DOCUMENT TEXT:

— Begin —

And he had ambition. He wanted freedom for himself, and his family. Edward
did what all later-day immigrants would recognize and respect. He created
a plan. He would save his money from his earnings as a slave until he had
saved enough to purchase the freedom of his family.
History
does not record the reaction of Edward’s slave master. But the master must
have liked the grit that he saw in Edward’s enterprise. From sunup to sundown,
Edward worked and worked cutting hair. Finally, the day arrived when Edward
had saved up enough money. The master kept his word and the Raineys were
now free.
Freedom
did not guarantee security, especially for a black family in the antebellum
South. Edward had succeeded once, however, and would not be deterred. He
opened up a barbershop, continued to cut hair, and saved his money. With
his earnings, he purchased a house which stands today in Georgetown, South
Carolina. He taught his son, Joseph, the barbering trade so that he too could
provide for himself as an adult. In time, Edward became the wealthiest
African-American in Georgetown, an achievement that inspired his son to take
control of his own destiny in life.
The family
moved to Charleston where Joseph worked as a barber in the Mill House. The
Mill House operates as a hotel to this day. One can walk the halls and feel
the weight of Southern history all about you, whether it be the portraits
of plantations or confederate soldiers in their gray uniforms. The
past hangs heavy in the air at the Mill House.
When
the Civil War began, the Confederate government faced an interesting conundrum
-- what to do with its free blacks? Neither citizen nor slave, these men
and women of color occupied a precarious place in the rebel mind. History
tells us that the ranks of free southern blacks were split during the Civil
War, a hard truth to accept in our modern time. Some free blacks cast their
lot with the north. They hoped for emancipation and, in some cases, volunteered
for the Union Army. Other free blacks had grown so accustomed to economic
relations with white benefactors that they supported the war effort and,
in some rare cases, volunteered their sons to fight for the rebel cause.
The Confederacy
drafted Joseph Rainey to work on fortifications. He resisted. Concluding
that his best interests were not served by digging ditches for rebels, Joseph
fled in the dead of night on a schooner for New York and then to his final
destination in Bermuda. Bermuda was an interesting choice for exile because,
while blacks had been free on the island since 1834, Bermuda was an English
colony and there were confederate sympathizers in the population.
Together
with his young wife Susan, the Raineys turned to enterprise. They set up
house in a room of the Tucker House, the official residence of the Bermuda
Governor. Rainey worked for a bit at a hotel before opening his barbershop
in their Tucker House room. Rainey became so successful that the lane behind
the room is now known as Barber’s Alley, a tribute to the high regard in
which Bermudans held Rainey. He became active in civic affairs and discovered
that he had a gift for leadership. Imagine the sight of a southern black
barber weighing in on issues of the day with English citizens. It must have
been a stirring scene during those war days. Rainey learned to read as well
during this time. A kind customer, Dr. Mingo, taught Joseph Rainey lessons
during haircuts. Rainey learned to read while standing on the job.
When
the Civil War ended, Joseph and Susan had made a comfortable life for themselves
in Bermuda. The couple might have ended their days happily in Bermuda were
it not for the pleas of Edward. Edward wrote Joseph. He asked Joseph
to return home. The father wrote about how it was a new day in South Carolina.

— End —

PROBLEM A: Copy the passage from the Rainey history word for word. Begin at the words "And he had ambition." and stop after "of his family.".
PROBLEM B: Summarize the Rainey history in three sentences.
Base your work only on the Rainey history.

DATASET SECTION:
— Begin —

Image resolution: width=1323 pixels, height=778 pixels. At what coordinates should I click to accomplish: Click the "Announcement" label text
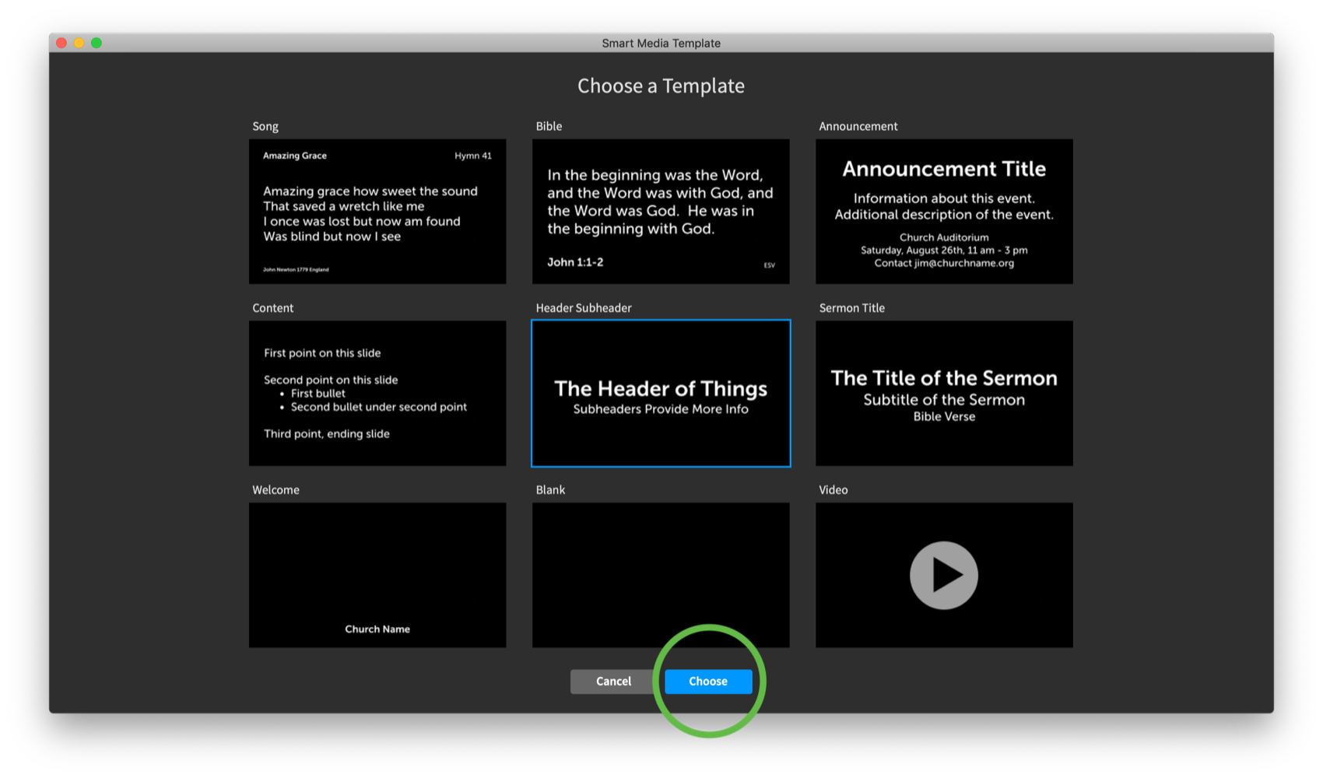pyautogui.click(x=858, y=127)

— End —

RIGHT ANSWER A:
And he had ambition. He wanted freedom for himself, and his family. Edward
did what all later-day immigrants would recognize and respect. He created
a plan. He would save his money from his earnings as a slave until he had
saved enough to purchase the freedom of his family.

RIGHT ANSWER B: Edward saved the money he earned cutting hair as a slave until he could buy his family's freedom. He then opened a barbershop, bought a house in Georgetown, and taught his son Joseph the barbering trade. After the family moved to Charleston, Joseph fled to Bermuda when the Confederacy drafted him to work on fortifications, and there he and his wife Susan ran a barbershop in the Tucker House, he learned to read, and after the war Edward wrote asking him to come home.